'''

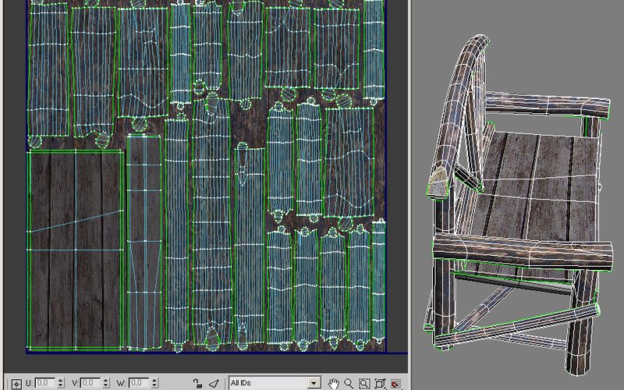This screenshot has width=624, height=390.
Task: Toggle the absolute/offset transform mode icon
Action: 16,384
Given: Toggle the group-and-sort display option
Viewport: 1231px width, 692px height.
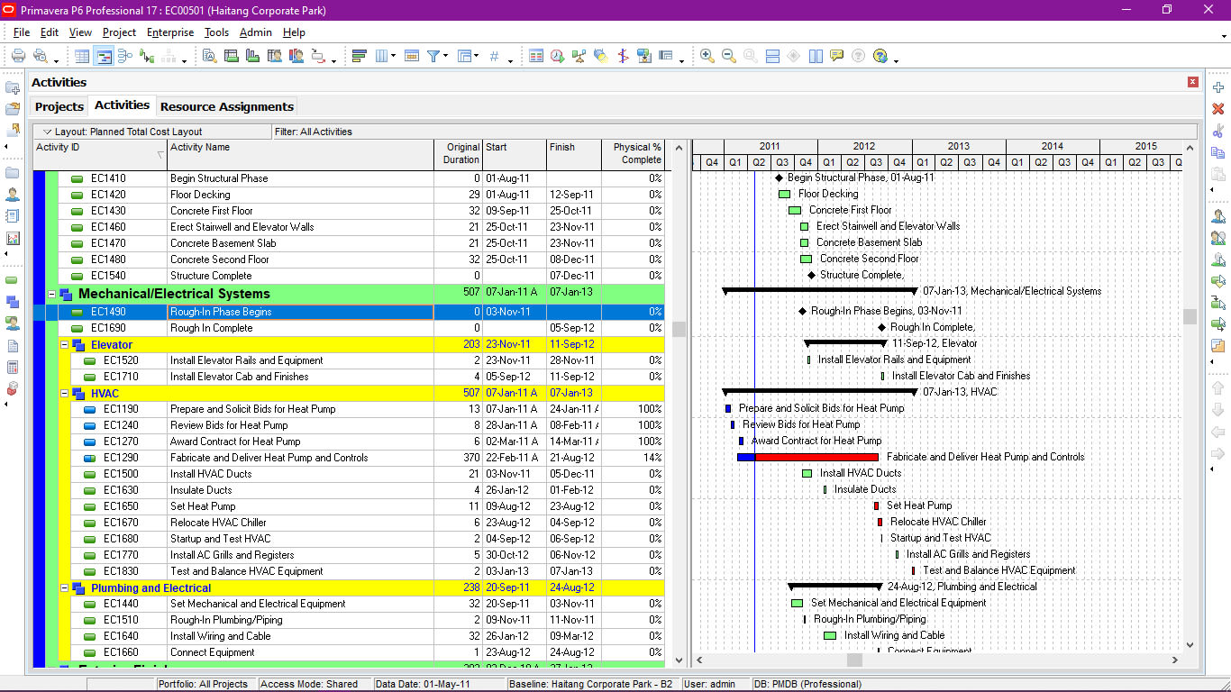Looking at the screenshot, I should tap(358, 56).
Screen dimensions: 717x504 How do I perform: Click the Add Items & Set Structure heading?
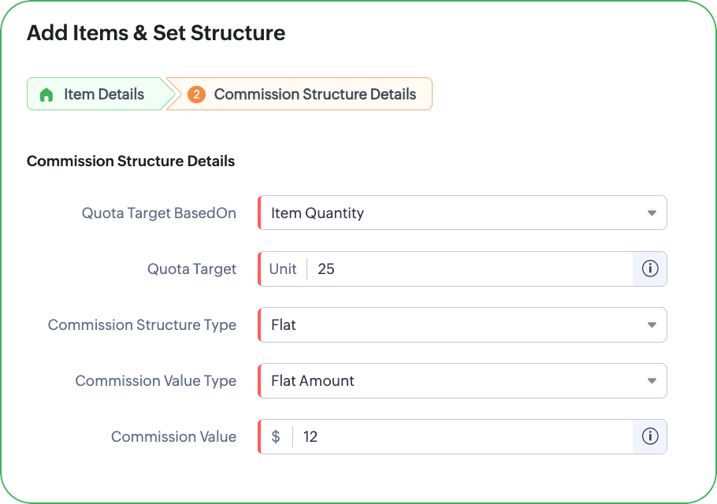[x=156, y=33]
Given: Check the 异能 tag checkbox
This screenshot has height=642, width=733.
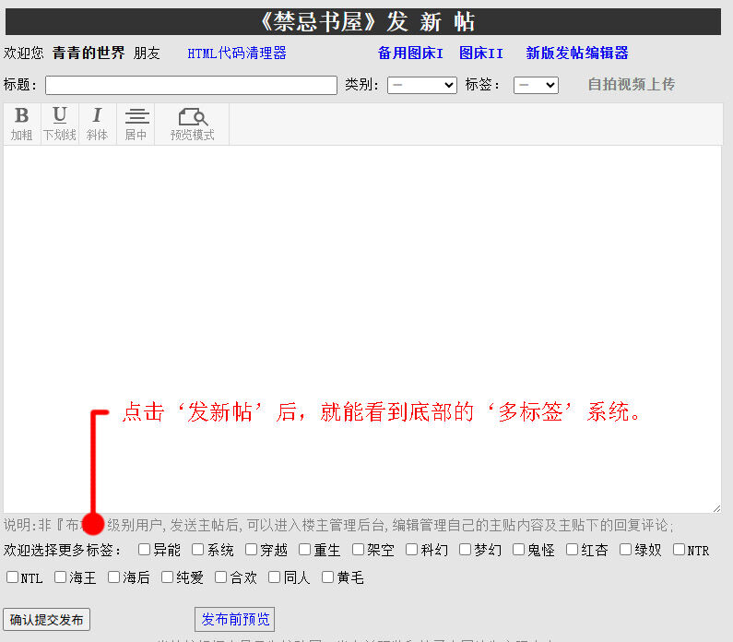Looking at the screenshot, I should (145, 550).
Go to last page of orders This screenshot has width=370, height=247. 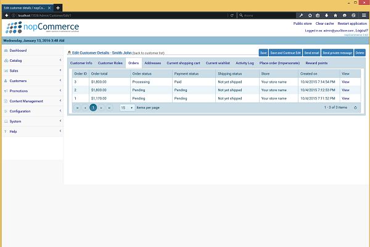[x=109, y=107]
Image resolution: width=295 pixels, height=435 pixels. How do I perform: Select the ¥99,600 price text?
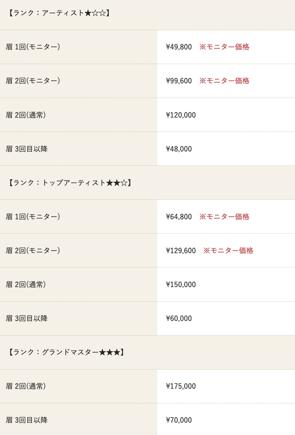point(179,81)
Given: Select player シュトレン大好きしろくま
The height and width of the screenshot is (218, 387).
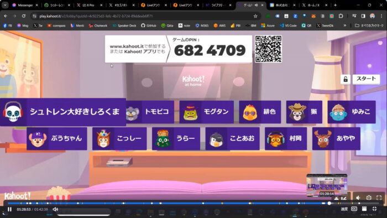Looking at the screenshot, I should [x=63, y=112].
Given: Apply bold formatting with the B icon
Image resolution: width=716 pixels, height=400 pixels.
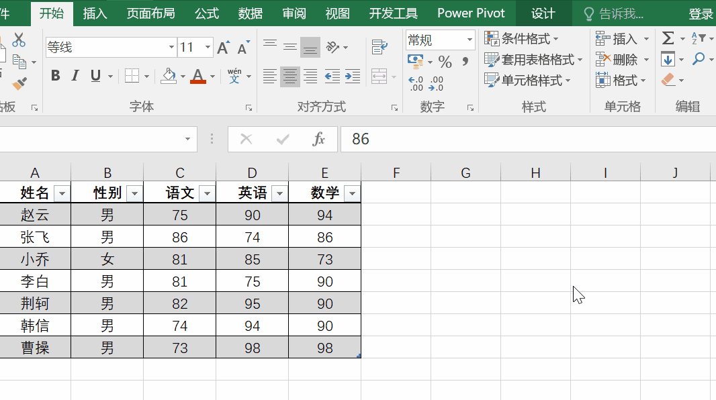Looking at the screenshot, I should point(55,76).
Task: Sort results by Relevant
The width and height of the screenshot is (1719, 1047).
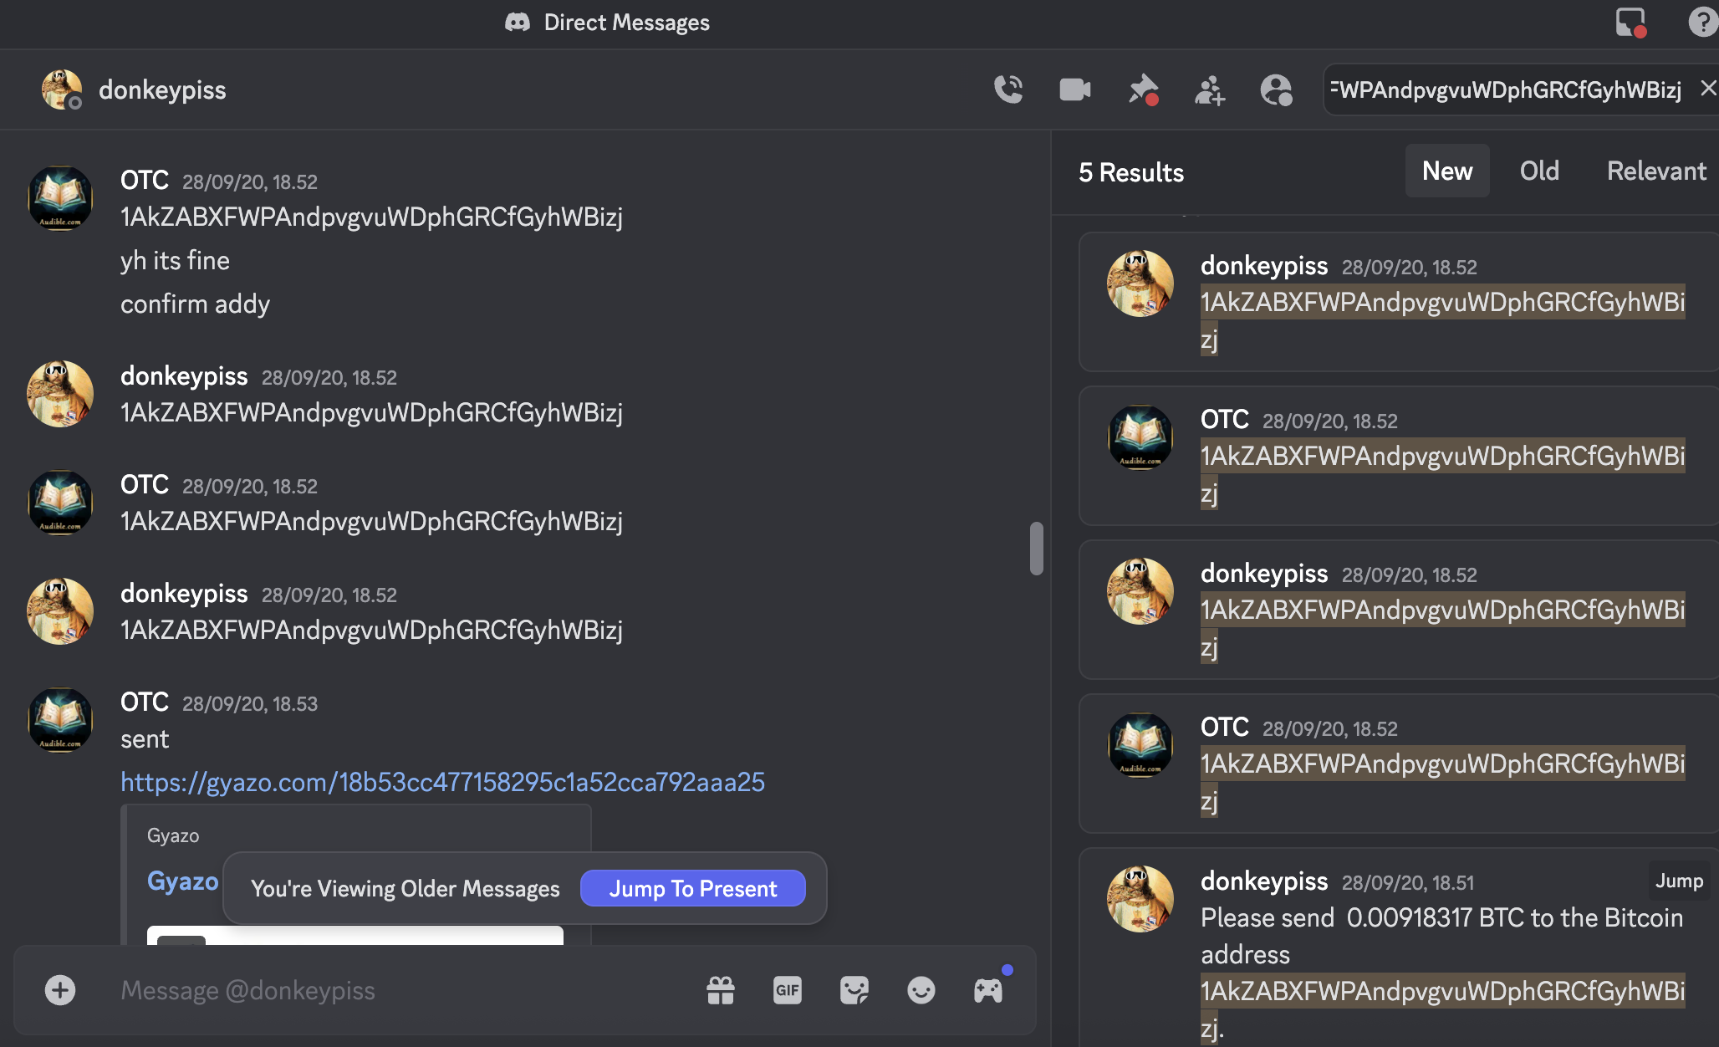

'''

Reproduce word for word the lines of the material from the line containing "Given: Apply bold formatting with the B icon" through the end of the material, both ends included, and omit the pictures.

- _The result_:
Given: Apply bold formatting with the B icon
Image resolution: width=716 pixels, height=400 pixels.
Looking at the screenshot, I should point(55,76).
Task: Sort results by Relevant
The width and height of the screenshot is (1719, 1047).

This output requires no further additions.